*** Opening Available records ***
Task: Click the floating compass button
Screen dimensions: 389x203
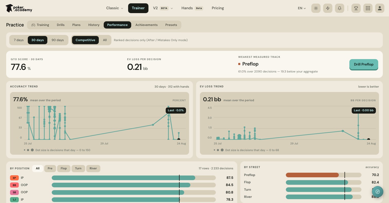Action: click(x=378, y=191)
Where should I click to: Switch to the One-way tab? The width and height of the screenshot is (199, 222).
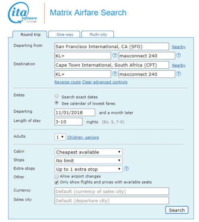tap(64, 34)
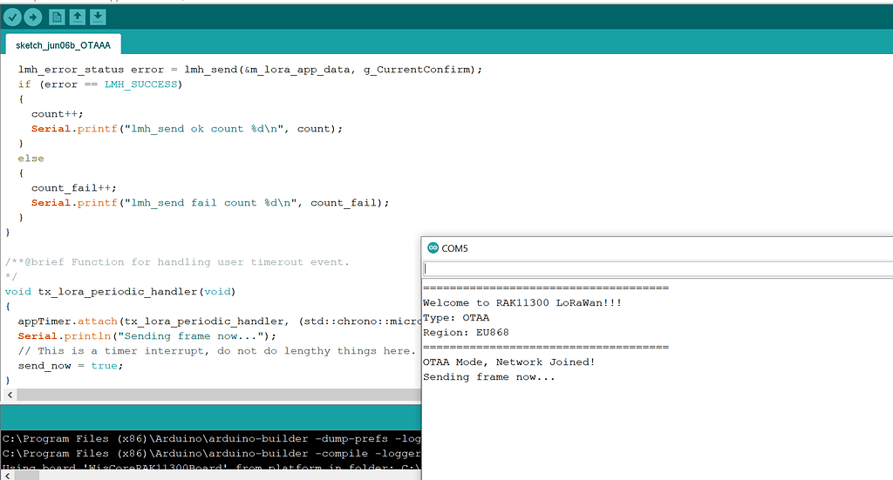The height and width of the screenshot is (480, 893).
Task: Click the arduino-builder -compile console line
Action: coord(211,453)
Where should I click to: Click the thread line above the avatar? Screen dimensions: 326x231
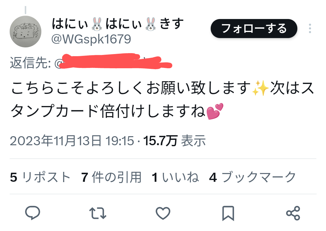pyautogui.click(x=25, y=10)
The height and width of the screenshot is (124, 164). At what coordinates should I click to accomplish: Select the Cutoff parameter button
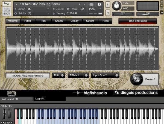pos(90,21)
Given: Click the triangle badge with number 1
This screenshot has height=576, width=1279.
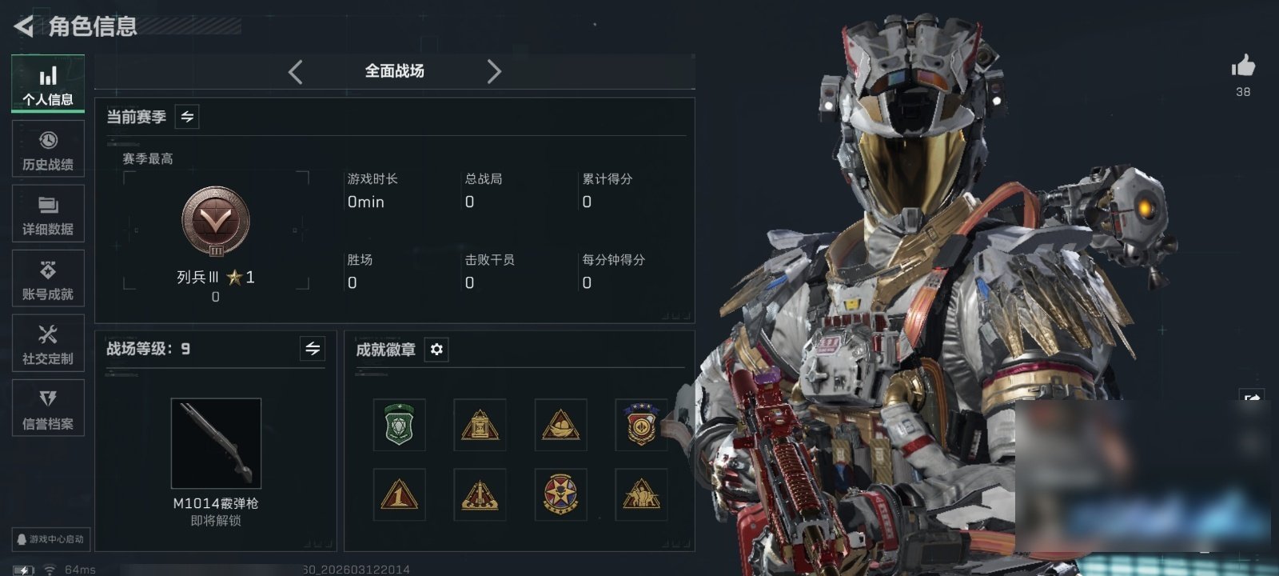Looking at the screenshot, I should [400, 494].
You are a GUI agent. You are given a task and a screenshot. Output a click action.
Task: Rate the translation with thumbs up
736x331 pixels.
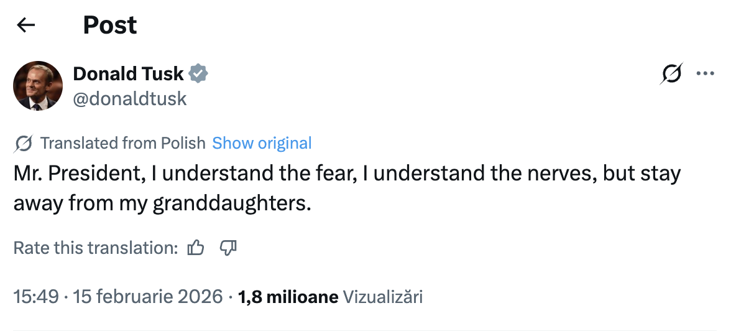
*** Closing Available records ***
In the answer, the lines from the one containing "Screen dimensions: 389x203" to the end of the records above must be written out exactly, both ends included; the pictures must not appear.

Screen dimensions: 389x203
Action: click(x=378, y=191)
Where should I click to: Switch to the One-way tab? The width and height of the screenshot is (199, 222).
tap(64, 34)
The height and width of the screenshot is (480, 893).
Task: Click the arduino-builder -compile console line
Action: coord(211,453)
Where should I click to: Click the thread line above the avatar? Screen dimensions: 326x231
pyautogui.click(x=25, y=10)
The height and width of the screenshot is (124, 164). At what coordinates should I click to accomplish: Select the Cutoff parameter button
pos(90,21)
Given: Click the triangle badge with number 1
This screenshot has height=576, width=1279.
Looking at the screenshot, I should [400, 494].
You are a GUI agent. You are given a task and a screenshot. Output a click action.
Task: Rate the translation with thumbs up
736x331 pixels.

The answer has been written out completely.